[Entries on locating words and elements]
━━━━

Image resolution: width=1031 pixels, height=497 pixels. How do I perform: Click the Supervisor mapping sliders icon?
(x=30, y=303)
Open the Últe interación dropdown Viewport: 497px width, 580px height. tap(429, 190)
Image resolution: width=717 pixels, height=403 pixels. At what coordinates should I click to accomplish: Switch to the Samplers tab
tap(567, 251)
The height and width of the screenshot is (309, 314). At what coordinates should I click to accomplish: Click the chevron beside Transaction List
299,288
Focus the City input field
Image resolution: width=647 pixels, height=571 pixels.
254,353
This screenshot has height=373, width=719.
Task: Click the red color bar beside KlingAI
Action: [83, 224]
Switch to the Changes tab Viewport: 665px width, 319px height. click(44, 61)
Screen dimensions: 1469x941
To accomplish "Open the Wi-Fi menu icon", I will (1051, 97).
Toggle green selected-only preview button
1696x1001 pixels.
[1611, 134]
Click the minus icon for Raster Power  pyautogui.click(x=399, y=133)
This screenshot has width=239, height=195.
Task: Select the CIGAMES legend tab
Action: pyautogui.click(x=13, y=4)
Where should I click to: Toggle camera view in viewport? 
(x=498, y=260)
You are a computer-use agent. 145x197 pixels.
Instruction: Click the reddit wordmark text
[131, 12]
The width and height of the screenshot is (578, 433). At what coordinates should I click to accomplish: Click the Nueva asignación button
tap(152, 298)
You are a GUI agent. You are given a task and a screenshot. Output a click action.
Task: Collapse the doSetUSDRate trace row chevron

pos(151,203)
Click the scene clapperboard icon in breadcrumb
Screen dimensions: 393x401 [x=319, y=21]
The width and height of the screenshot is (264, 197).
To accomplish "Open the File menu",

━━━━

Task requirements: Output every line of the data above as a numbered list, leaving out any blank lines.

Written reply:
1. Image resolution: width=1031 pixels, height=497 pixels. How do I perform: Click the Supervisor mapping sliders icon?
2. (x=30, y=303)
3. Open the Últe interación dropdown Viewport: 497px width, 580px height. tap(429, 190)
4. Image resolution: width=717 pixels, height=403 pixels. At what coordinates should I click to accomplish: Switch to the Samplers tab
5. tap(567, 251)
6. The height and width of the screenshot is (309, 314). At what coordinates should I click to accomplish: Click the chevron beside Transaction List
7. 299,288
8. Focus the City input field
9. Image resolution: width=647 pixels, height=571 pixels.
10. 254,353
11. This screenshot has height=373, width=719.
12. Task: Click the red color bar beside KlingAI
13. Action: [83, 224]
14. Switch to the Changes tab Viewport: 665px width, 319px height. click(44, 61)
15. Screen dimensions: 1469x941
16. To accomplish "Open the Wi-Fi menu icon", I will (1051, 97).
17. Toggle green selected-only preview button
18. 1696x1001 pixels.
19. [1611, 134]
20. Click the minus icon for Raster Power  pyautogui.click(x=399, y=133)
21. This screenshot has width=239, height=195.
22. Task: Select the CIGAMES legend tab
23. Action: pyautogui.click(x=13, y=4)
24. Where should I click to: Toggle camera view in viewport? 
25. (x=498, y=260)
26. You are a computer-use agent. 145x197 pixels.
27. Instruction: Click the reddit wordmark text
28. [131, 12]
29. The width and height of the screenshot is (578, 433). At what coordinates should I click to accomplish: Click the Nueva asignación button
30. tap(152, 298)
31. You are a GUI agent. You are given a task and a screenshot. Output a click action.
32. Task: Collapse the doSetUSDRate trace row chevron
33. pos(151,203)
34. Click the scene clapperboard icon in breadcrumb
35. Screen dimensions: 393x401 [x=319, y=21]
36. The width and height of the screenshot is (264, 197).
37. To accomplish "Open the File menu",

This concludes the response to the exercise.